→ **Brief**:
Could you reproduce the data below word for word, starting with its first line and going on through the line with "coordinates (1322, 321).", including both?

→ **Material supplied**:

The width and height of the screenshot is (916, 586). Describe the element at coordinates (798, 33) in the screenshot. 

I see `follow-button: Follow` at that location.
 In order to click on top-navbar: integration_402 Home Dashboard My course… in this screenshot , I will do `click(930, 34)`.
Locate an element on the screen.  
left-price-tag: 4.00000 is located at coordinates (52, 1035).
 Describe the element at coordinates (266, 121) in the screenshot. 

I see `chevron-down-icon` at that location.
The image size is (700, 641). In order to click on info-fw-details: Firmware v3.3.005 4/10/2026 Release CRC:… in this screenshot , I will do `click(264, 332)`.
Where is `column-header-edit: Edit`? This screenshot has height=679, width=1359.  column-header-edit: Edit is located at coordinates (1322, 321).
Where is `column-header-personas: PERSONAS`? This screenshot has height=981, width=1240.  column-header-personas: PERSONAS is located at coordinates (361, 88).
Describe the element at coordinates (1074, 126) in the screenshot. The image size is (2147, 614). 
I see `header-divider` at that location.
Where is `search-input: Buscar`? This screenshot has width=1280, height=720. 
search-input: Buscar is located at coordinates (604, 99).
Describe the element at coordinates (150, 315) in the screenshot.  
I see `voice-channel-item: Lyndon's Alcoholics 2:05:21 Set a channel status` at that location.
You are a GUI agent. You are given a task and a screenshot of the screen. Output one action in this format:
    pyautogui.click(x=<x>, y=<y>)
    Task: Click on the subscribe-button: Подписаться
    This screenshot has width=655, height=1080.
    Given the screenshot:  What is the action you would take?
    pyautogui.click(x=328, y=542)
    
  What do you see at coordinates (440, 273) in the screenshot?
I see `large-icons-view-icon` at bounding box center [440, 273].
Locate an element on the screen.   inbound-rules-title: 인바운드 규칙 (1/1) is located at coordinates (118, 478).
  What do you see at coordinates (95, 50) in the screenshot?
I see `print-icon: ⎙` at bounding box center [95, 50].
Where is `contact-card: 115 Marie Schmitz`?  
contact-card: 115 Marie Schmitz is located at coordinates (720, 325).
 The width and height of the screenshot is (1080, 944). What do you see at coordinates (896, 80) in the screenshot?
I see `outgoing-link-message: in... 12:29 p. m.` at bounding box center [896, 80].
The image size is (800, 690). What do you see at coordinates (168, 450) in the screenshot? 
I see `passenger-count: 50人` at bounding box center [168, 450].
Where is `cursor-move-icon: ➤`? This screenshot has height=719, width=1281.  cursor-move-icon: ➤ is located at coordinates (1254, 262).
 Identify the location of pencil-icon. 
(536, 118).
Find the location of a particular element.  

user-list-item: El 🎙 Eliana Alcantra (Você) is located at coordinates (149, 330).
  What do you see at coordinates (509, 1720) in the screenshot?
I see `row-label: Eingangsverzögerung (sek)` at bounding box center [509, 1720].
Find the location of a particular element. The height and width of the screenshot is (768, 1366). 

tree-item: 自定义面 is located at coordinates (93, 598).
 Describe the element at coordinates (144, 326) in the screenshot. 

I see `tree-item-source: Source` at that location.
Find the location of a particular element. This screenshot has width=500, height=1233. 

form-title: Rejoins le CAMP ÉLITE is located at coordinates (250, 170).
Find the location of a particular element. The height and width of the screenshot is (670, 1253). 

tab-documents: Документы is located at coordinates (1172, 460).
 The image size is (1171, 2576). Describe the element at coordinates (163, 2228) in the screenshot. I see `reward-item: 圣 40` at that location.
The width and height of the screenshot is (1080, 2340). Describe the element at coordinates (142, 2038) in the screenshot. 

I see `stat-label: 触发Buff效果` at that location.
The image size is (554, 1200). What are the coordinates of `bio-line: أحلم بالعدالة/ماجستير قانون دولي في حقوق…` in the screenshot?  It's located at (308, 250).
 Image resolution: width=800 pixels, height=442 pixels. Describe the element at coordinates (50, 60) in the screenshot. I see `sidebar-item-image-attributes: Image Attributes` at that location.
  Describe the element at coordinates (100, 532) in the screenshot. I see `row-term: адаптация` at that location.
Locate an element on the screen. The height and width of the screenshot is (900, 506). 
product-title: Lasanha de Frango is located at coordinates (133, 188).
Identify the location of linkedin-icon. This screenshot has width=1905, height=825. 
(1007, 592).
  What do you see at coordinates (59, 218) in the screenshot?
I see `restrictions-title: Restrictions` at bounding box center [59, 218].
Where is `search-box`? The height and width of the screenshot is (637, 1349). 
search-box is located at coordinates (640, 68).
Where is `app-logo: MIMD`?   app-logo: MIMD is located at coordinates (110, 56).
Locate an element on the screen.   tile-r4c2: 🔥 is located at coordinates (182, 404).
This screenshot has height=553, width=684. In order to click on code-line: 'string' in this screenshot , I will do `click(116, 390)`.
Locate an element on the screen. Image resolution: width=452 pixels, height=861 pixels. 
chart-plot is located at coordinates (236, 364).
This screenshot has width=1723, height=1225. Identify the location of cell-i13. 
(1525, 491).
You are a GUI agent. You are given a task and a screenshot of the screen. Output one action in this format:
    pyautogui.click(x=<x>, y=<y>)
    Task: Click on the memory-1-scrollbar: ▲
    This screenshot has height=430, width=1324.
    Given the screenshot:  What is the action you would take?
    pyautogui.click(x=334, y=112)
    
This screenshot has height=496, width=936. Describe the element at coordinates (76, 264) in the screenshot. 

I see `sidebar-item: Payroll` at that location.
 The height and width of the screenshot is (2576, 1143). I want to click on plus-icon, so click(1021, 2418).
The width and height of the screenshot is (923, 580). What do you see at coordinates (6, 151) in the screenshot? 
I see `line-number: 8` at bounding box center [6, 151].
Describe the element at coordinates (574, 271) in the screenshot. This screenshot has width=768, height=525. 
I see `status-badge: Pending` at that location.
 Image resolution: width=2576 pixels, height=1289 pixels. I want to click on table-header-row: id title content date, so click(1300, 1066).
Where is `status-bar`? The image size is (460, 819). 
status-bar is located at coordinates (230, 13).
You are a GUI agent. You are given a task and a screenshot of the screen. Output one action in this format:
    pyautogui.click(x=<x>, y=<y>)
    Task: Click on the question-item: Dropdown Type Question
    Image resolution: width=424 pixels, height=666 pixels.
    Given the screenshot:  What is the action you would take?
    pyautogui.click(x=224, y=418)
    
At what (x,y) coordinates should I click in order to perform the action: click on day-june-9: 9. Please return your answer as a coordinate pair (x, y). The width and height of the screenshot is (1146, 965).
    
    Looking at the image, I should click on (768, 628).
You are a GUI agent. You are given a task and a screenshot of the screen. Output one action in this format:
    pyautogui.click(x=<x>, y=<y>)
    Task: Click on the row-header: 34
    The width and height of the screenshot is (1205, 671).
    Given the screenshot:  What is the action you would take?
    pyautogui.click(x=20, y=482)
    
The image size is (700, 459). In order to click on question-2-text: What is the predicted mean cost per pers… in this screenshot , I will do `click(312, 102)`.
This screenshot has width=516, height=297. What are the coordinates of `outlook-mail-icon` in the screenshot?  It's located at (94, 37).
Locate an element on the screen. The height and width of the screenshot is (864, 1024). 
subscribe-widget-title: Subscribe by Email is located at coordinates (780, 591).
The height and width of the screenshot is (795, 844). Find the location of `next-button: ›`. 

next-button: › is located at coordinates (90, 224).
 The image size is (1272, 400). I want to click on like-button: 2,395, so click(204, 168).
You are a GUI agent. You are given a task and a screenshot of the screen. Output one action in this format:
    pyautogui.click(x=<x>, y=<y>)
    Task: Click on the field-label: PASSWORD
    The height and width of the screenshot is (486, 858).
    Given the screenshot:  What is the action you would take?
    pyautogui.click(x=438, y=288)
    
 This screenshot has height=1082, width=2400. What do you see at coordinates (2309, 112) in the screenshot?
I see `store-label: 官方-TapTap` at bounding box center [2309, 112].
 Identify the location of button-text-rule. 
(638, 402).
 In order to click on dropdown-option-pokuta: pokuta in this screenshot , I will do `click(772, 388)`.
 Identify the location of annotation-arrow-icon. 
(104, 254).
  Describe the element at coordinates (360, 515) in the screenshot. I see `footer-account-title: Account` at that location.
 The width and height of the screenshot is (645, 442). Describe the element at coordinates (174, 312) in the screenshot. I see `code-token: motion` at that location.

→ **Task solution**:
The width and height of the screenshot is (916, 586). Describe the element at coordinates (798, 33) in the screenshot. 

I see `follow-button: Follow` at that location.
 In order to click on top-navbar: integration_402 Home Dashboard My course… in this screenshot , I will do `click(930, 34)`.
Locate an element on the screen.  
left-price-tag: 4.00000 is located at coordinates (52, 1035).
 Describe the element at coordinates (266, 121) in the screenshot. 

I see `chevron-down-icon` at that location.
The image size is (700, 641). In order to click on info-fw-details: Firmware v3.3.005 4/10/2026 Release CRC:… in this screenshot , I will do `click(264, 332)`.
Where is `column-header-edit: Edit`? This screenshot has height=679, width=1359.  column-header-edit: Edit is located at coordinates (1322, 321).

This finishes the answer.